Six gunmen opened gunfire on a Christian church service in Pakistan Sunday morning, killing at least 16 worshippers and seriously injuring five others, according to officials.
The rampage took place at 9 a.m. at St. Dominic's Church in the town of Behawalpur. There was no immediate confirmation that the attack was related to recent unrest in Pakistan over U.S.-led airstrikes on Afghanistan, but a Palestinian band of terrorists was believed to have been involved.
Survivors said worshippers tried to flee and hide under pews to escape what they called an indiscriminate hail of bullets. Witnesses said the unidentified masked men were armed with automatic weapons and bags full of ammunition and sprayed bullets into the congregation where 45 to 50 people were worshipping.
Among the dead were a 3-year-old child and a police officer providing security.
"Some of them lay down. Some begged for mercy. They didn't listen," said Ali Shah, a man in his early 20s who was in the front pew of St. Dominic's when the men burst in.
Condemning the attacks, Pakistani President General Pervez Musharraf expressed deep shock and sorrow over the killing of innocent people.
Residents said the church is Roman Catholic, but that Protestants also were participating in services Sunday morning, as usual, because they do not have their own church in the area.
Authorities in Pakistan's four provinces ordered increased security at Christian churches Sunday afternoon.
Eight bodies were taken to the Civil Hospital of Behawalpur, and eight more remained outside the church Sunday afternoon, said Dr. Altaf Malik, medical superintendent of the Civil Hospital of Behawalpur. He said "at least five" more people were being treated for bullet wounds.
Another emergency room physician, Dr. Umar Farooq, said four of the dead were children under 12, four were women and eight were men.
A priest at the church who identified himself only as Father Joseph said the priest conducting the morning services, Father Emanuel, was one of those slain. Police could not immediately confirm that.
Behawalpur Police Chief Haris Ikram, reached by telephone from Islamabad, also put the number of dead at 16. He said all were Christian except one — a Muslim police officer named Mohammad Salim. He had no further information on why a Muslim was among the dead, though Father Joseph said the officer was guarding the gate of the church when he was shot.
There was no immediate claim of responsibility for the attack, but intelligence officials said members of a banned Islamic group were under suspicion. They gave no details.
Police said no arrests were immediately made. A city police dispatcher in Behawalpur, reached by telephone, said the situation was under control.

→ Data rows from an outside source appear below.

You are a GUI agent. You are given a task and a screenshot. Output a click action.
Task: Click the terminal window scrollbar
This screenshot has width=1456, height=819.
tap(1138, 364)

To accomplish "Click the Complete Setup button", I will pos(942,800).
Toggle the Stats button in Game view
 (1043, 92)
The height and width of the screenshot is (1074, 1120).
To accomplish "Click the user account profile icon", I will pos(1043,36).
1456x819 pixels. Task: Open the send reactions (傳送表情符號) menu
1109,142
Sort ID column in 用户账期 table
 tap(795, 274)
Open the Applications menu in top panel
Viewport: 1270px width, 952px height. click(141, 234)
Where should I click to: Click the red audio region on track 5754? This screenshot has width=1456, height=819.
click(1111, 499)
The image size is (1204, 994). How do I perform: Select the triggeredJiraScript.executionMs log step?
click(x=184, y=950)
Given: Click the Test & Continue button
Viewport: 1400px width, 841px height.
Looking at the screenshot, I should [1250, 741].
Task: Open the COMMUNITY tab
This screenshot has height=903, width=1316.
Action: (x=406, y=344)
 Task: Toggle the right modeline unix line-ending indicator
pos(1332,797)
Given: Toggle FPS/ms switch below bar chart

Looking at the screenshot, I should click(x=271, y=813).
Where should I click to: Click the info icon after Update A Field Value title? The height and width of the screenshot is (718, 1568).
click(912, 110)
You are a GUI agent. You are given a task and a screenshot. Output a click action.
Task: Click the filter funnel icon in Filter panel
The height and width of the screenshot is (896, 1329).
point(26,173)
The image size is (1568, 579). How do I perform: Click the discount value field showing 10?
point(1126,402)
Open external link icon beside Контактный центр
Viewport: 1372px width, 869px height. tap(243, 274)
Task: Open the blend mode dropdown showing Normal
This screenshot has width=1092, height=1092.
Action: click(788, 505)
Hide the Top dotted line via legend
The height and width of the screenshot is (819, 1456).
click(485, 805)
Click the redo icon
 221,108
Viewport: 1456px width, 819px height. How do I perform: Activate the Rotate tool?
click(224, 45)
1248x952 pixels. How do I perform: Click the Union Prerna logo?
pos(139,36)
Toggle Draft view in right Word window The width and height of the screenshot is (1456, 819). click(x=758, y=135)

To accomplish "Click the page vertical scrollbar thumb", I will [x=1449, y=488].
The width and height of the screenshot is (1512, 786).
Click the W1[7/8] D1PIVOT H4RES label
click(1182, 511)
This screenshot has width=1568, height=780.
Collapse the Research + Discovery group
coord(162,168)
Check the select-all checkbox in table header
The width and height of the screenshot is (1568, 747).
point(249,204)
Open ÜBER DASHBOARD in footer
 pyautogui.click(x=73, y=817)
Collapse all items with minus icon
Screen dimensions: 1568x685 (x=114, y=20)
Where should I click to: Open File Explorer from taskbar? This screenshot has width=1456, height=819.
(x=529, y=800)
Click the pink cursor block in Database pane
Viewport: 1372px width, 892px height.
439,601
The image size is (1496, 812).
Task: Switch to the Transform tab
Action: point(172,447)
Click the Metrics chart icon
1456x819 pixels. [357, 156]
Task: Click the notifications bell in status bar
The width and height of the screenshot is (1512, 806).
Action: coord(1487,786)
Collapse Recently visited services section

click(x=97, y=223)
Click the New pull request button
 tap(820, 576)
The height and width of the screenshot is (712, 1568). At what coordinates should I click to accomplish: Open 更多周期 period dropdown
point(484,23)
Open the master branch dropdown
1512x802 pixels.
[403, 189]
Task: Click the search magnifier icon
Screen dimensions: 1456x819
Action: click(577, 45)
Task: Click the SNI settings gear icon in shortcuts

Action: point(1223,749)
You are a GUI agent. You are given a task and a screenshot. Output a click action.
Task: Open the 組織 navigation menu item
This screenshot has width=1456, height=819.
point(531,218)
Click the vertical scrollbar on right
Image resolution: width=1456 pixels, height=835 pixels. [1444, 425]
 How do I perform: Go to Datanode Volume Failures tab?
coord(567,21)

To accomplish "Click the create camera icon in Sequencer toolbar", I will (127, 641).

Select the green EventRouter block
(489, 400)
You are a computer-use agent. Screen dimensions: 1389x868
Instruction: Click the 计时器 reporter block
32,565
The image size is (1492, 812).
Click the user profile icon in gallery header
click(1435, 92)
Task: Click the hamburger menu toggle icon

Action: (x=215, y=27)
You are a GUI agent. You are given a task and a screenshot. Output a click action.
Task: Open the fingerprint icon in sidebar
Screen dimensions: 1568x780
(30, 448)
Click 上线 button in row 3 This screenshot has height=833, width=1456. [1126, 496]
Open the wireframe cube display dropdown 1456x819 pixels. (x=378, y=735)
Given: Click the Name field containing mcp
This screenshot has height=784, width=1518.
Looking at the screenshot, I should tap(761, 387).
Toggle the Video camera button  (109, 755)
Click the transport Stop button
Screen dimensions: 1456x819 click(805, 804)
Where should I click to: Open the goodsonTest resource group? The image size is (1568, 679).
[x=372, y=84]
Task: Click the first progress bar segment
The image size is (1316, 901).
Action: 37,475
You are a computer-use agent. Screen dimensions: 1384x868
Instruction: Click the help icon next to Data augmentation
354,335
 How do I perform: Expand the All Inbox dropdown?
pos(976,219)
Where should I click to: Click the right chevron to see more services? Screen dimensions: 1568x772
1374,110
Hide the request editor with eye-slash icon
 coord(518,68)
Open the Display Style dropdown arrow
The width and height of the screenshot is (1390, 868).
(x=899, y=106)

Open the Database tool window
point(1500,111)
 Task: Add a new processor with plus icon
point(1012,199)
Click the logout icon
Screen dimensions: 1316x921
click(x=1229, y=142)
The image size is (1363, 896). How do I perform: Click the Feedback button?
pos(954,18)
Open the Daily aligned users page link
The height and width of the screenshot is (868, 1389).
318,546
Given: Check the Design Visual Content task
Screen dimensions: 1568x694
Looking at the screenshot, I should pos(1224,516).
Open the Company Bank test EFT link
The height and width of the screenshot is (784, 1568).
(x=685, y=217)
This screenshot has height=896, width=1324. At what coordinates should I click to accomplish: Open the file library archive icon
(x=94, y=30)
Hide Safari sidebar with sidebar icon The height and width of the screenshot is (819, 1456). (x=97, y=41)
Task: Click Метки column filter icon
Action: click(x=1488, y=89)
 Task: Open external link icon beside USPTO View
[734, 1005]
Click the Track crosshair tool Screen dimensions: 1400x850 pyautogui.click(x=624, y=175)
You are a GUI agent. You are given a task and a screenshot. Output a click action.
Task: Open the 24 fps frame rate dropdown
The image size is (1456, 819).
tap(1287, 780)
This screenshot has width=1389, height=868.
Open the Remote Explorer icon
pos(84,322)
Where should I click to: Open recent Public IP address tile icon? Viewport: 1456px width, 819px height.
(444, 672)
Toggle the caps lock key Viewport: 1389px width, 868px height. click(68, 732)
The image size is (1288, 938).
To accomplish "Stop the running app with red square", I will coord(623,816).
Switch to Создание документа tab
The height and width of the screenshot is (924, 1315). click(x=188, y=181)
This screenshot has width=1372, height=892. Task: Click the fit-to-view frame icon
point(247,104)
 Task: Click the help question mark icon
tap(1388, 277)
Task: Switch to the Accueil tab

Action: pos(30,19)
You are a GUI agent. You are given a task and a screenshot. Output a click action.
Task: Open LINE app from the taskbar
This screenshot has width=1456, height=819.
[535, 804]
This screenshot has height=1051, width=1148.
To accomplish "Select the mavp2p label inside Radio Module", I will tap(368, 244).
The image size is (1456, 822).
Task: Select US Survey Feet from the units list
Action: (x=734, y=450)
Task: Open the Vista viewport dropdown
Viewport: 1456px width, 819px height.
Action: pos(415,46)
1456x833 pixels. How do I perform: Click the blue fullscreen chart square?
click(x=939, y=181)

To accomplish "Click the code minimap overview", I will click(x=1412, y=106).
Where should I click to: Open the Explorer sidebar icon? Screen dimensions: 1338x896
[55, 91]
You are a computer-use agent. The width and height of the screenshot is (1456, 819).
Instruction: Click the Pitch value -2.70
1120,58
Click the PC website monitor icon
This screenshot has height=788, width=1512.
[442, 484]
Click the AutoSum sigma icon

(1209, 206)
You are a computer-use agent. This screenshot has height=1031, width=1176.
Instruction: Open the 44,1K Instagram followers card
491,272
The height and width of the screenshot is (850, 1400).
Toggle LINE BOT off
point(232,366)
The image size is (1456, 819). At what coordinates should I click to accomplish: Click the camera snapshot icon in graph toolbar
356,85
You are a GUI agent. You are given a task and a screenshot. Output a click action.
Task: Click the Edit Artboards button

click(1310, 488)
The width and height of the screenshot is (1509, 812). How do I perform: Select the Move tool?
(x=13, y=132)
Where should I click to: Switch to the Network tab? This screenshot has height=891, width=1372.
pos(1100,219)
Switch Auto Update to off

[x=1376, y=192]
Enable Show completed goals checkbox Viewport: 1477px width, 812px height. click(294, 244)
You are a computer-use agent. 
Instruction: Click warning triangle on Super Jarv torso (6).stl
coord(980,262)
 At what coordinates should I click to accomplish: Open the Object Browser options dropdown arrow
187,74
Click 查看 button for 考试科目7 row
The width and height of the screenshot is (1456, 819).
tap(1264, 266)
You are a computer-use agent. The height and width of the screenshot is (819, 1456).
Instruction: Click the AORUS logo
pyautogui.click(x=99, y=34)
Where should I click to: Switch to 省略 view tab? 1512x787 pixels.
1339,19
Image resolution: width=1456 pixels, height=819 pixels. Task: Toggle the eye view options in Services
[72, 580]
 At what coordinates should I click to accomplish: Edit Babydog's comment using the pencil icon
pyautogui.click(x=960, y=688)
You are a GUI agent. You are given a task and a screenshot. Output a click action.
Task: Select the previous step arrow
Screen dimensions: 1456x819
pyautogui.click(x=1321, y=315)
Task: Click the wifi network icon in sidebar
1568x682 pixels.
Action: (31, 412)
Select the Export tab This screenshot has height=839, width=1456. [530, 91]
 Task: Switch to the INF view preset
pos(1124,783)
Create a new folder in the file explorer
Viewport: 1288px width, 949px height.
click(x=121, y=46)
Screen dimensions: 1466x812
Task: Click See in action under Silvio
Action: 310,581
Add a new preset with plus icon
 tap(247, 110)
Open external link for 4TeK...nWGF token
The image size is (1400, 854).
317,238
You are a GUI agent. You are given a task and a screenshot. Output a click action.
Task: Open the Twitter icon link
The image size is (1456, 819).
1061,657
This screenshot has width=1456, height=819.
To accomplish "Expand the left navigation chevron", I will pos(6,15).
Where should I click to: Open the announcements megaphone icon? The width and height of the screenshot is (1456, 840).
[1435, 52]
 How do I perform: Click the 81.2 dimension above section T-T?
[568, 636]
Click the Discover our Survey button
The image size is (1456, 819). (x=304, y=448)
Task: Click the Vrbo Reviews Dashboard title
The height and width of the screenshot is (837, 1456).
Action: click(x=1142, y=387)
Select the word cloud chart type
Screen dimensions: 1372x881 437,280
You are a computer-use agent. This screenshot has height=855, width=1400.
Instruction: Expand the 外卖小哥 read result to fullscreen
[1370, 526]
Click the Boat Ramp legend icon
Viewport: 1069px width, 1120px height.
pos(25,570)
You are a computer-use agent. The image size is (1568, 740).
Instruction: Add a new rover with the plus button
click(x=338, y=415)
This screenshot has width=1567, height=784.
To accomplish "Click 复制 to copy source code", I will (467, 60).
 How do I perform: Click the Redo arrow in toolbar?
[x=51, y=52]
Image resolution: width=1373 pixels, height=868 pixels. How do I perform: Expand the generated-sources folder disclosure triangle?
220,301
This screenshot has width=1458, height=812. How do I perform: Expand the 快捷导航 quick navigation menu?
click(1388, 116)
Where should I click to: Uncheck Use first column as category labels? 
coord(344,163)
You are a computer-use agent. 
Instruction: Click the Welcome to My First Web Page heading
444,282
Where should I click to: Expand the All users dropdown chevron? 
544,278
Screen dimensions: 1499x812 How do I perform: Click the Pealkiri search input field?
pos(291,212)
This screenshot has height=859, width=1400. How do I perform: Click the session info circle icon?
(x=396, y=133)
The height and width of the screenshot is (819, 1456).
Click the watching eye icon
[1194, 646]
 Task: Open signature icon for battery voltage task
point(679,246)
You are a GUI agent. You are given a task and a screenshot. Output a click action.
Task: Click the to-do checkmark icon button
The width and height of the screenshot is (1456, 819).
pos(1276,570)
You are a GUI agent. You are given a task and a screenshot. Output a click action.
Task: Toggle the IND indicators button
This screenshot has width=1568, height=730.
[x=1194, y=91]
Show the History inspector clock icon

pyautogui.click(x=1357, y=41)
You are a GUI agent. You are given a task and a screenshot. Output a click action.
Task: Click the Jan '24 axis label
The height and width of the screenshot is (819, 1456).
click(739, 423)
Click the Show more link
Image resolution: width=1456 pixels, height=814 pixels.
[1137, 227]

There have been religious tensions between Sunni and Shiite Muslims in the area, but this was the first such attack on Christians in recent memory, authorities said.
Police said at least 100 people were in the church when six unidentified attackers arrived on motorcycles and sprayed it with gunfire.
Shamoon Masih, 34, who was shot in the leg and the arm, said most of those who died belonged to two families. He said the gunmen didn't select particular victims but merely fired into clumps of people.
"They had no mercy for the children. They had no mercy for the women. They could see that small children were being hit by bullets, but they kept firing," Masih said.
The gunmen fled after firing weapons for about two minutes, Masih said. He said he carried several children outside the church before passing out from his wounds.
Malik said that after the shootings, grieving family members angered that their loved ones could not saved came to the hospital, screaming at doctors and destroying some medical equipment. They were not charged with anything.
"We remained calm. We behaved in a sensible manner, because we knew they were grieving," the doctor said.
In 1997, in the southern city of Rahim Yar Khan, hundreds of Muslims burned 13 churches after clashing with Christians they accused of desecrating the Quran, the Muslim holy book. Christians said the Muslims invented the pretext to occupy their land.
Shehbaz Bhatti, president of Pakistan's Christian Liberation Front, condemned the incident as "barbaric" and demanded the government make quick arrests. He also exhorted the government to provide security to Christians living in Pakistan.
Pakistan, whose full name is the Islamic Republic of Pakistan, is 97 percent Muslim. The remaining 3 percent includes the country's few Christians.
The Associated Press contributed to this report.